The department’s minister Zakia Shah Nawaz Khan said that the smog engulfed the province for the last two weeks, and is feared to continue for the coming week.
She added that the smoke from the Indian farms moved at a velocity of 7 to 8 km per hour towards Punjab province.
Local experts said that the total Air Quality Index in the provincial capital of Lahore is 357 whereas the maximum limit should be around 100, adding that if the situation was not controlled, the level is feared to exceed 500 soon.
Syed Mubashir Hussain, an official of the environment department said that the provincial government has banned stubble burning across the province and violators were being arrested.
A total of 197 First Information Reports have been filed against violators and 65 people have been arrested due to stubble burning and solid waste burning.
Some 175 pollution-causing units have been stopped.
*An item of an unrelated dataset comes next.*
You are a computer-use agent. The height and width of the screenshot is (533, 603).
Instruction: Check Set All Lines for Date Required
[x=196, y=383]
About 15,718 smoke emitting vehicles have been confiscated, and a total of 43 lakh Pakistani rupees (about $43,000) fine has been imposed, Hussain said.
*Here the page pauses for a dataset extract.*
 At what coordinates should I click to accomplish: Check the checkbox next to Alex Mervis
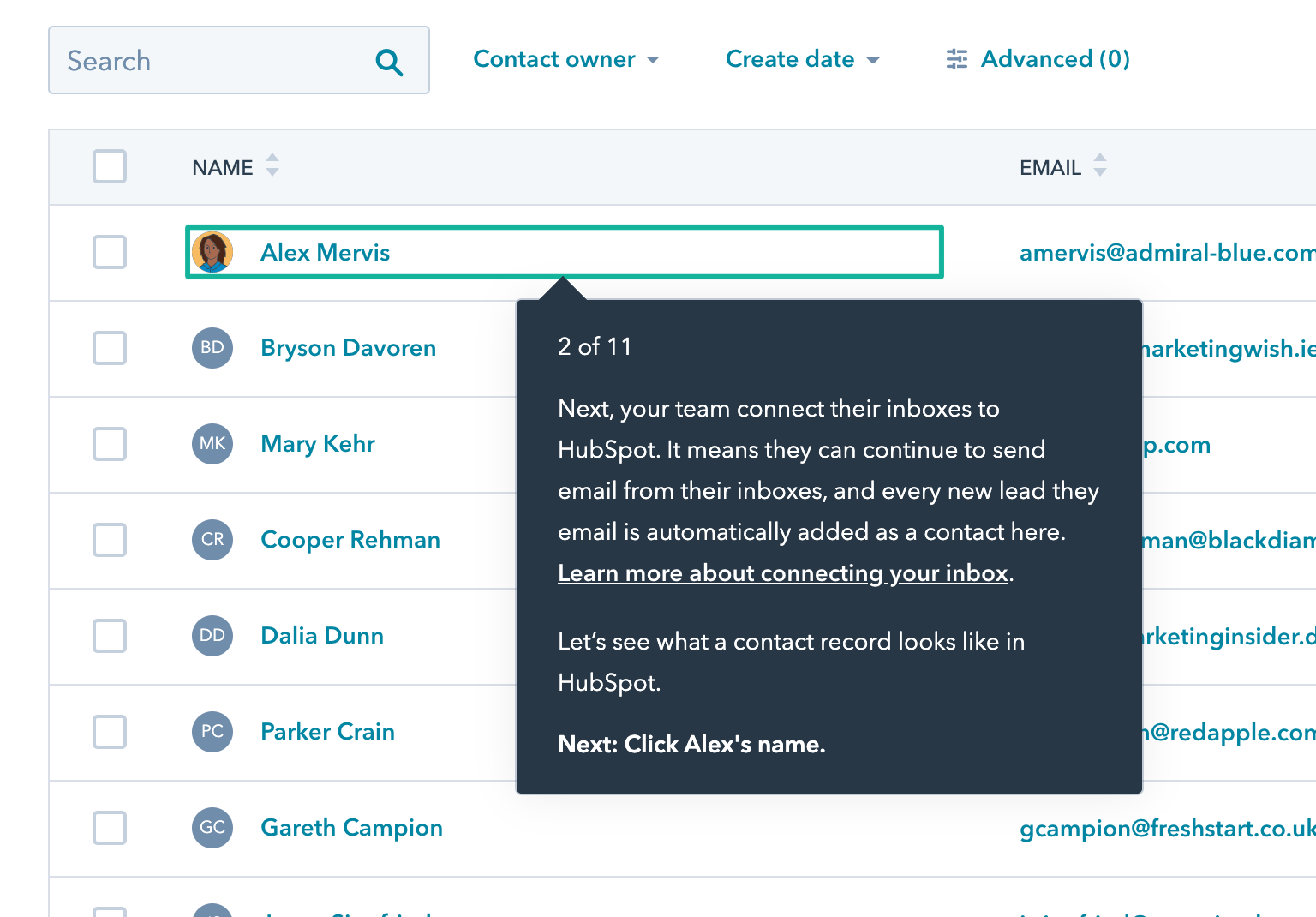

Apart from this, brick kilns using substandard fuel and running their units without emission control devices like wet scrubbers, electrostatic precipitators and fly ash arrestors have also been closed, he added.
Smog has not only affected heath of people, but also caused road accidents. According to local media reports, at least 18 people have been killed and 45 others injured in separate fog-related accidents across the province.
Air traffic was also affected due to smog-caused low visibility. Six domestic flights from various airports have been suspended due to smog, spokesperson of Pakistan International Airlines said in a statement.
The Met office said that smog will disappear after rains or heavy winds, but there was no possibility of any of it in the next 48 hours.